Why a Vietnamese Team Made This Possible in 3 Days

I’m not going to pretend we built this alone. My US-based team of two would have taken at least a week—too much context switching and firefighting. We brought in three senior engineers from ECOA AI based in Can Tho. They’d worked with Node.js and Redis on similar projects before. They didn’t need handholding.

One of them, a mid-level dev at $2,000/month, spotted the duplicate delivery bug in Step 2 *before* we hit staging. That saved us a day of debugging.

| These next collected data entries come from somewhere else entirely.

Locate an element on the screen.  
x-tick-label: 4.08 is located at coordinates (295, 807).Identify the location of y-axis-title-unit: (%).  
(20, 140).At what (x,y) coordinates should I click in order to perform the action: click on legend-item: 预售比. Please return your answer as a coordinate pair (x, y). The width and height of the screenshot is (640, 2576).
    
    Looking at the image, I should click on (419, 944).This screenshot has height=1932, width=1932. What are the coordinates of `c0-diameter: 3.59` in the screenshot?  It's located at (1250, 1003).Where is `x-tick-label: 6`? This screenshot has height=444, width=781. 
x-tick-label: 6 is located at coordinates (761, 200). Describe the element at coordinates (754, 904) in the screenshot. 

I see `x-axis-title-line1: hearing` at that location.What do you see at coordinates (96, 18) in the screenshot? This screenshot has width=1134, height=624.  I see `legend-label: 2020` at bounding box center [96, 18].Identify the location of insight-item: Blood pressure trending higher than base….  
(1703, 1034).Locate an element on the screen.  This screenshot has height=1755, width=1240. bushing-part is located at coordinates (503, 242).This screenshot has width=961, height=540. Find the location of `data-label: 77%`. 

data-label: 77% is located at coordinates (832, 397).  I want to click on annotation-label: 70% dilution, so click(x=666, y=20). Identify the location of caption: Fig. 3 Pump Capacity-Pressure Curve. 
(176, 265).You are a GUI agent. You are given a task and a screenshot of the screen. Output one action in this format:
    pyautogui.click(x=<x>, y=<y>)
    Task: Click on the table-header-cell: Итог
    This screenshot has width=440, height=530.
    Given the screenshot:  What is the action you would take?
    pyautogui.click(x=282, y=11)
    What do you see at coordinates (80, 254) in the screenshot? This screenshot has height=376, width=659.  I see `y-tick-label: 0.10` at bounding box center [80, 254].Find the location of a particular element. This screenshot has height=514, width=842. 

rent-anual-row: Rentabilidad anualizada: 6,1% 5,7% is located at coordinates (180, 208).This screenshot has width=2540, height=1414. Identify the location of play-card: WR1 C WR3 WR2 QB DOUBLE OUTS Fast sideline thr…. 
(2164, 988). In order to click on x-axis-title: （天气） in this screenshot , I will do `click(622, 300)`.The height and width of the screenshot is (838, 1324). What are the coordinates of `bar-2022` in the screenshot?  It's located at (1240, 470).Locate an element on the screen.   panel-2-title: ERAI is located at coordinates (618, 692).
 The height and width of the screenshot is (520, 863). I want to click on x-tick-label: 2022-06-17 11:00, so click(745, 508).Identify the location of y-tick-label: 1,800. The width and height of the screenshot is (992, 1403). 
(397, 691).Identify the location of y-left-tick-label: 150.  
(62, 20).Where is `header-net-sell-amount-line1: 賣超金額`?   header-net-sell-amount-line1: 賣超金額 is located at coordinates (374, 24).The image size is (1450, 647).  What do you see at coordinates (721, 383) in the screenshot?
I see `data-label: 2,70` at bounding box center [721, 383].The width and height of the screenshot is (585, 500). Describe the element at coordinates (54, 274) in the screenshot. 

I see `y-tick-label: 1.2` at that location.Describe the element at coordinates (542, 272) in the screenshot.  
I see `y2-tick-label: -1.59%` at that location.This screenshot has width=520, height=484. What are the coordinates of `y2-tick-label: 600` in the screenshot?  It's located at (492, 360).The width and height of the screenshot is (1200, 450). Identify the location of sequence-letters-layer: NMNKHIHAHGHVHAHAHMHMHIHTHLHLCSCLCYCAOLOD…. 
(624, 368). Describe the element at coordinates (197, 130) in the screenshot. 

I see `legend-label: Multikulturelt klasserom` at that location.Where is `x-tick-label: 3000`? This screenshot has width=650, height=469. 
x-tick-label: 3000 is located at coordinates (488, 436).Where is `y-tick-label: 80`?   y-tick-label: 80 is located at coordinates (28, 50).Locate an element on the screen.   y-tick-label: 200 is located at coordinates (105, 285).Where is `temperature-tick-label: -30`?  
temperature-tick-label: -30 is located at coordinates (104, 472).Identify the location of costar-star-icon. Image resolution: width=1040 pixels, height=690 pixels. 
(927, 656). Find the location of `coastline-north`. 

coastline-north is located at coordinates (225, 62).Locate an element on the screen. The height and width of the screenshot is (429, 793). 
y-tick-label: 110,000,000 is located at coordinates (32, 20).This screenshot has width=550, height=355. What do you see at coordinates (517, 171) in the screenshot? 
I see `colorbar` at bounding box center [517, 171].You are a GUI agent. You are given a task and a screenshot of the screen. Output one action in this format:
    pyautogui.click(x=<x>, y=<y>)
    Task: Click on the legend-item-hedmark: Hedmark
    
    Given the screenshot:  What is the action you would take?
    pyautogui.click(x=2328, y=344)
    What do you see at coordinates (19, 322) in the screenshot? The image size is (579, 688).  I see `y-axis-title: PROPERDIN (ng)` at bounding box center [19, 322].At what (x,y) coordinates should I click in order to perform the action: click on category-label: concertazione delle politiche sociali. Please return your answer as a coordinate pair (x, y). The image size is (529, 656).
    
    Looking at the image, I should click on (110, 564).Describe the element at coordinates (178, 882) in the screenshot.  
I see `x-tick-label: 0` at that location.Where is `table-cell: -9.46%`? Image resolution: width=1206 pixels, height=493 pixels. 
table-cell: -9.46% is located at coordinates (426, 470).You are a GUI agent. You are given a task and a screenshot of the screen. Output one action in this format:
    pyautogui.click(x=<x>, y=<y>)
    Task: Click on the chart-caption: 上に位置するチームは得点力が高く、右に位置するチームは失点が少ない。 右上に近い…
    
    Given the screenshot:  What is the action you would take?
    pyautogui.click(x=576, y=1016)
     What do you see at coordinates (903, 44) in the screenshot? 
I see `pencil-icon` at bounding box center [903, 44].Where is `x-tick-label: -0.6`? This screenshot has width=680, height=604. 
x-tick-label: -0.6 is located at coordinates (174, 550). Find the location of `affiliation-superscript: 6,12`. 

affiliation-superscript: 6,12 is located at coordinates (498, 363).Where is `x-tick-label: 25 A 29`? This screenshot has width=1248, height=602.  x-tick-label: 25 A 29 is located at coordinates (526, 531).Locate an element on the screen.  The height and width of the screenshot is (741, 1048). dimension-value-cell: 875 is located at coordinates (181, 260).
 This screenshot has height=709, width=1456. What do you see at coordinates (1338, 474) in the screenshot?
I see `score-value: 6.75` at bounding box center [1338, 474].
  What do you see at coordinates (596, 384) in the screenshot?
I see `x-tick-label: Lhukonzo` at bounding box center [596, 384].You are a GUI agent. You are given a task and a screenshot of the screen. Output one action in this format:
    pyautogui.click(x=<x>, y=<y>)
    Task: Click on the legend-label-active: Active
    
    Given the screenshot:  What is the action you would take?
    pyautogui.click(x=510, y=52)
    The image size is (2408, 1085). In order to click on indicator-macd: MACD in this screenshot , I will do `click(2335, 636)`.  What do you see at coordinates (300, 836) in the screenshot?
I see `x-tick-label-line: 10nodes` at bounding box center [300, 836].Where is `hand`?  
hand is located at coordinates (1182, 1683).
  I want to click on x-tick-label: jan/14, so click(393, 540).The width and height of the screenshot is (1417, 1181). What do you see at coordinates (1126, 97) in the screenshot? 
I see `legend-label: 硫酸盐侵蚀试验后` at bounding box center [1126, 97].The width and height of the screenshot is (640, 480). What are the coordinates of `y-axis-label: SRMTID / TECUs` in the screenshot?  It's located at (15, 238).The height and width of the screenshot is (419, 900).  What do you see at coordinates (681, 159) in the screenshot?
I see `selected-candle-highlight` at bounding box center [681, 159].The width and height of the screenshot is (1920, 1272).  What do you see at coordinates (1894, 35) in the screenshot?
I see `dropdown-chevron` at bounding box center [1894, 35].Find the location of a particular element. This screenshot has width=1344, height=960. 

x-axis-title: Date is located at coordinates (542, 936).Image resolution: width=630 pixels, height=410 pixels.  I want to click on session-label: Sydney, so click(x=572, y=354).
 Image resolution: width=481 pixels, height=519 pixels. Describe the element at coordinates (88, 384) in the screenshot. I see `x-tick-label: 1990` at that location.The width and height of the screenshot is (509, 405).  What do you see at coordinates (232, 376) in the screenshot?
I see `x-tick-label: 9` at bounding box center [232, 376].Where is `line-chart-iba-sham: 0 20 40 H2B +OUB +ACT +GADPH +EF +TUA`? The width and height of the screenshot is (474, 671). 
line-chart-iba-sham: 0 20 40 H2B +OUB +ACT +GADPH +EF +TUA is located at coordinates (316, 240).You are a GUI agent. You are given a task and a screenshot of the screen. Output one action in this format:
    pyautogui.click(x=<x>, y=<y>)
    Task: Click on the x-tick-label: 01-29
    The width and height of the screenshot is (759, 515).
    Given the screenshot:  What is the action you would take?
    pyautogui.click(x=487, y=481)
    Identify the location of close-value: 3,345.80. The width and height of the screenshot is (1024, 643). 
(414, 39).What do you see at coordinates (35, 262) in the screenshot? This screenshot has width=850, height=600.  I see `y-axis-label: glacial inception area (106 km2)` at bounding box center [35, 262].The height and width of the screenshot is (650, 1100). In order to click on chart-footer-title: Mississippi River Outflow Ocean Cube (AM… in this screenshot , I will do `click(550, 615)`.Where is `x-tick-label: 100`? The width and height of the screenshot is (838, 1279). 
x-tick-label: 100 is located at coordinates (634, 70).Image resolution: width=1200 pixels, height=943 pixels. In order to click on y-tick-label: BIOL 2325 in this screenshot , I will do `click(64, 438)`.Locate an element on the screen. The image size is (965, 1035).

The total labor cost for this feature: less than $3,000. A comparable onshore US team would run you $15,000–$20,000 for the same three days. Don’t take my word for it—check the numbers yourself.

Putting It All Together

Here’s the `docker-compose.yml` we used locally (production uses AWS ElastiCache):

yaml
version: '3.8'
services:
  app:
    build: .
    ports:
      - "3000:3000"
    environment:
      - REDIS_HOST=redis
    depends_on:
      - redis
  redis:
    image: redis:7-alpine
    ports:
      - "6379:6379"

Run it, open a few browser tabs with the same userId, fire a notification from a script, and watch all tabs update instantly. Feels like magic. It’s just tech.

A Few Hard-Won Lessons

Always validate WebSocket frame sizes. Default is 100 MB. Set `maxPayload` to 10 KB for notifications. One malicious client can crash your server by sending a huge binary frame.
Use `permessage-deflate` with caution. It reduces bandwidth but adds latency. We turned it off.
Don’t store the full message in Redis. Store a reference ID and let the client fetch details via REST. We store only `{ type, title, timestamp }`.

Now, you might be wondering: *Is this overengineering for a small app?* Honestly, if you have less than 500 concurrent users, just use Socket.IO. But if you’re scaling or you need to support multiple server instances, this pattern is dead simple and rock solid.

We’ve since used the same architecture for a live chat system and a collaborative editing feature. It took us about 2 hours to adapt each time. The investment in the base code was absolutely worth it.

Frequently Asked Questions

Does this work with serverless (AWS Lambda)?

Not directly. WebSocket requires persistent connections. You can use API Gateway WebSocket API with Lambda, but the connection management is very different—Lambda is not stateful. Our pattern is designed for long-running servers (ECS, EC2, Kubernetes). If you need serverless, consider using a managed WebSocket service like AWS API Gateway WebSocket + DynamoDB to track connections, but be prepared for higher latency.

How do I handle reconnection after a server crash?

Clients should implement exponential backoff with a maximum delay of 30 seconds. On reconnect, they re-authenticate and the server delivers pending notifications from the Redis list. We also send a ‘last_event_id’ timestamp to avoid sending duplicates.

Can I replace Redis with something else?

Yes. NATS is a great alternative for Pub/Sub. For smaller setups, you could use `cluster` module in Node.js with in-process event emitter, but that only works on a single machine. Redis is the simplest multi-server solution.

What’s the maximum throughput?

We tested up to 50,000 concurrent connections on 4 t3.medium instances with Redis on a single t3.small. CPU on Redis hit 70% with 50,000 publishes/second. For higher throughput, use Redis Cluster or upgrade to a larger instance. For most B2B apps, that’s overkill.